Tal como assumido na fundamentação vertida na sentença recorrida, não tem o Recorrente quanto às exigências colocadas ao Relatório.

Estando em causa um procedimento especial, de retoma a cargo do requerente de proteção internacional, nos termos do qual é outro o Estado responsável pela análise e decisão do pedido, não é exigível a elaboração de relatório, mencionado no artigo 17.º da Lei de Asilo.

Neste sentido, o tem decidido os Tribunais Superiores, afastando os pressupostos em que o Recorrente dirige a censura contra a sentença recorrida.

Além de a matéria de facto julgada provada revelar que o requerente teve oportunidade de ser ouvido e, por isso, participar no âmbito do procedimento administrativo, do mesmo modo que lhe foi transmitido o sentido da decisão provável a tomar, recusando-se qualquer violação das normas de participação, de audição e de defesa.

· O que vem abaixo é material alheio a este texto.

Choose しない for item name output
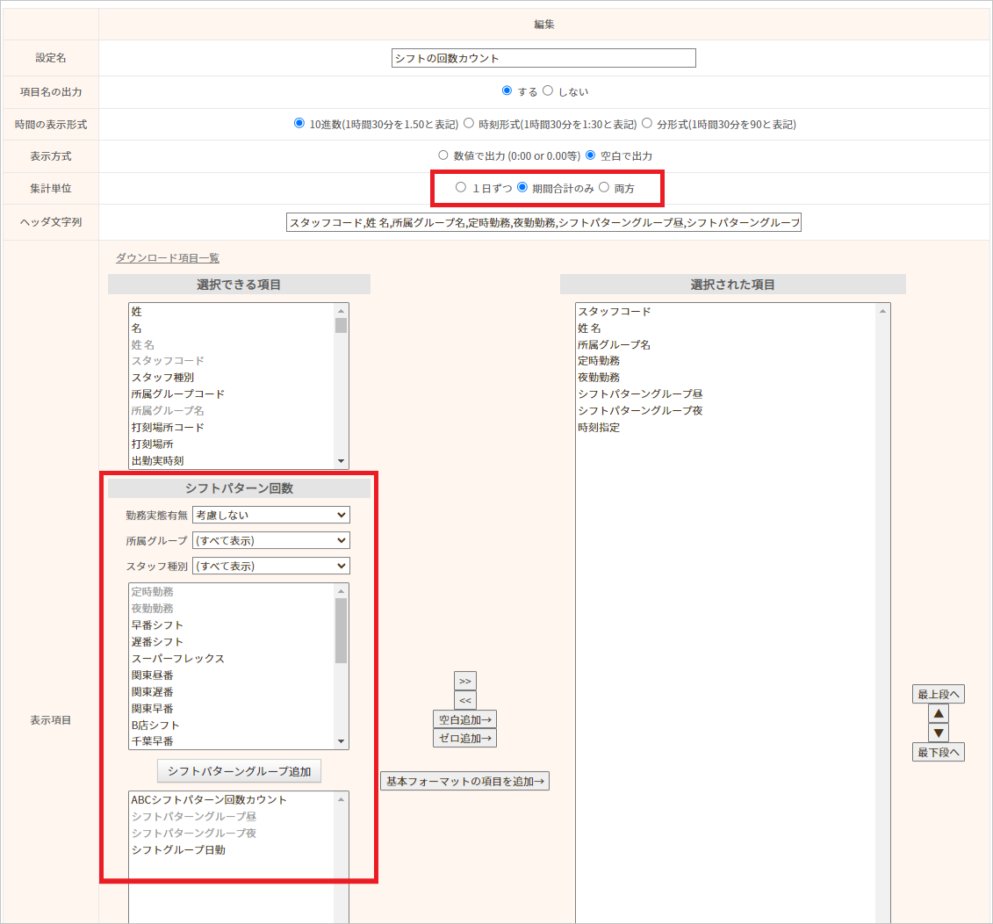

Pelo que, em face do exposto, não assiste razão ao ora Recorrente quanto ao suscitado.

No demais, não vem devidamente caracterizado o erro de julgamento de direito da sentença recorrida com fundamento na violação dos princípios da legalidade e da imparcialidade, nas suas vertentes positiva e negativa, bem como os princípios da boa-fé, da colaboração e do inquisitório, os quais, de resto, não se mostram violados nos termos do procedimento prosseguido pela Entidade Demandada.

Pelo que, nos termos e com as razões antecedentes, não assiste razão ao Recorrente quanto aos fundamentos do recurso em análise, sendo de manter a sentença recorrida.


*

Termos em que, em face de todo o exposto, será de negar provimento ao recurso interposto e em manter a sentença recorrida.

***

Sumariando, nos termos do n.º 7 do artigo 663.º do CPC, conclui-se da seguinte forma:

I. O Despacho n.º 3963-B/2020, de 27 de março de 2020, proferido no âmbito da declaração do Estado de Emergência Nacional, visou acautelar todas as eventuais dificuldades acrescidas para os requerentes de proteção internacional, assegurando a regularidade de permanência em território nacional, mas não pretendeu pôr em causa o prosseguimento dos procedimentos administrativos, nem tão pouco as decisões administrativas que neles venham a ser tomadas.

II. Consequentemente, tal Despacho não afeta a validade ou sequer a eficácia das decisões administrativas tomadas no âmbito desses procedimentos.

III. Não cabe a responsabilidade ao Estado português pela apreciação e decisão do pedido de proteção internacional, se outro país é o responsável pela retoma a cargo.

IV. As autoridades nacionais portuguesas não se encontram obrigadas a fazer quaisquer averiguações sobre eventuais falhas sistémicas do sistema de acolhimento quando, no caso concreto, não existam indícios de que o requerente tenha sido ou venha a ser vítima das mesmas, nomeadamente, com a gravidade extrema que é pressuposto da aplicação da cláusula de salvaguarda constante do artigo 3.º n.º 2 do Regulamento Dublin III.


*

Por tudo quanto vem de ser exposto, acordam os Juízes do presente Tribunal Central Administrativo Sul, em negar provimento ao recurso e em manter a sentença recorrida.

Sem custas – artigo 84º da Lei n.º 27/2008, de 30/06.

Registe e Notifique.

A Relatora consigna e atesta, que nos termos do disposto no artigo 15.º-A do Decreto-Lei n.º 10-A/2020, de 13/03, aditado pelo artigo 3.º do Decreto-Lei n.º 20/2020, de 01/05, tem voto de conformidade com o presente Acórdão os restantes Juízes integrantes da formação de julgamento, os Desembargadores, Pedro Marchão Marques e Alda Nunes.